The Random Access Problem

To read logical block n of a file, the file organization module must:

Start at the first block
Follow n pointers through the chain
Finally read the target block

This is O(n) time complexity—unacceptable for large files or random access patterns.

   Reading block 1000 of a file:
   - Linked allocation: 1000 disk reads (following pointers)
   - Contiguous allocation: 1 disk read

For a 1 GB file with 4 KB blocks, accessing the last block requires traversing 262,144 pointers.

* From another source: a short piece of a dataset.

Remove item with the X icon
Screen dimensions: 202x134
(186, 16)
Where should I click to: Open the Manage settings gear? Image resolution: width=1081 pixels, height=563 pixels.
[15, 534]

This could take several minutes on an HDD.

The FAT Optimization

The File Allocation Table (FAT) file system addresses the random access problem by moving all pointers out of the data blocks and into a dedicated table in memory:

   File Allocation Table (in memory):
   ┌───────┬────────────┐
   │ Block │ Next Block │
   ├───────┼────────────┤
   │   0   │  FREE      │
   │   1   │  5         │  ← File A starts at block 1
   │   2   │  FREE      │
   │   3   │  EOF       │  ← End of File B
   │   4   │  3         │  ← File B starts at block 4
   │   5   │  EOF       │  ← End of File A
   │   6   │  FREE      │
   └───────┴────────────┘

Now traversing the chain only requires memory access—no disk I/O. Random access becomes much faster, though still O(n) in terms of table entries traversed.

FAT limitations:

The entire FAT must fit in memory for reasonable performance
FAT16: 2^16 entries × 2 bytes = 128 KB (manageable)
FAT32: 2^28 entries × 4 bytes = 1 GB (too large for full caching)

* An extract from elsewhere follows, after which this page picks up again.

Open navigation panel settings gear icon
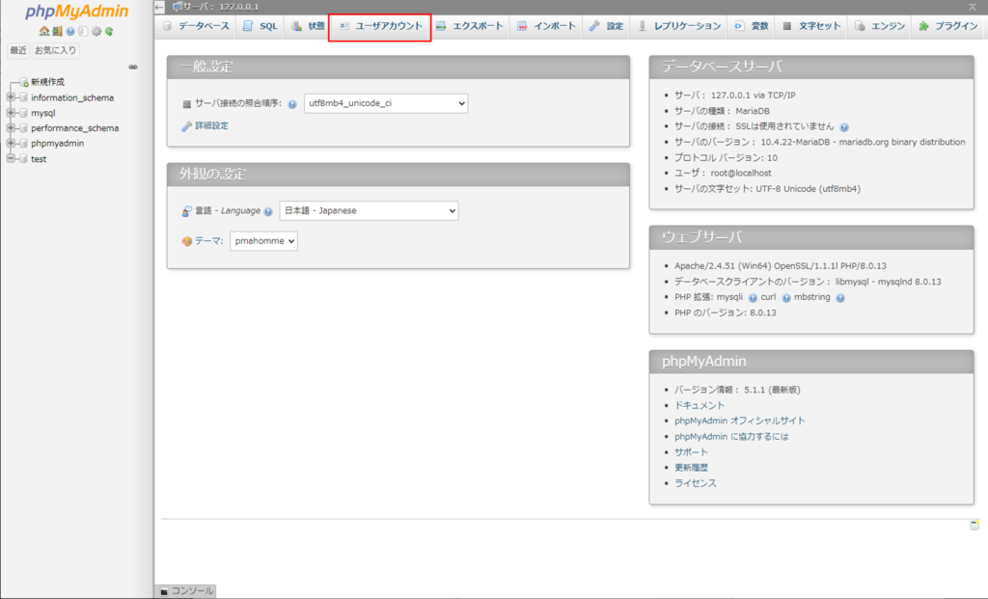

This is why FAT remains useful for small removable media but is inadequate for modern disk sizes.

FAT's Enduring Legacy

Despite its limitations, FAT remains the most widely compatible file system. It's used for SD cards, USB drives, and the EFI System Partition on UEFI systems. exFAT (FAT64) extends the design for larger devices while maintaining the linked allocation model with an in-memory table.

Indexed Allocation Strategy

Indexed allocation combines the random access capability of contiguous allocation with the flexibility of linked allocation. Each file has an index block (also called an indirect block) that contains pointers to all the file's data blocks.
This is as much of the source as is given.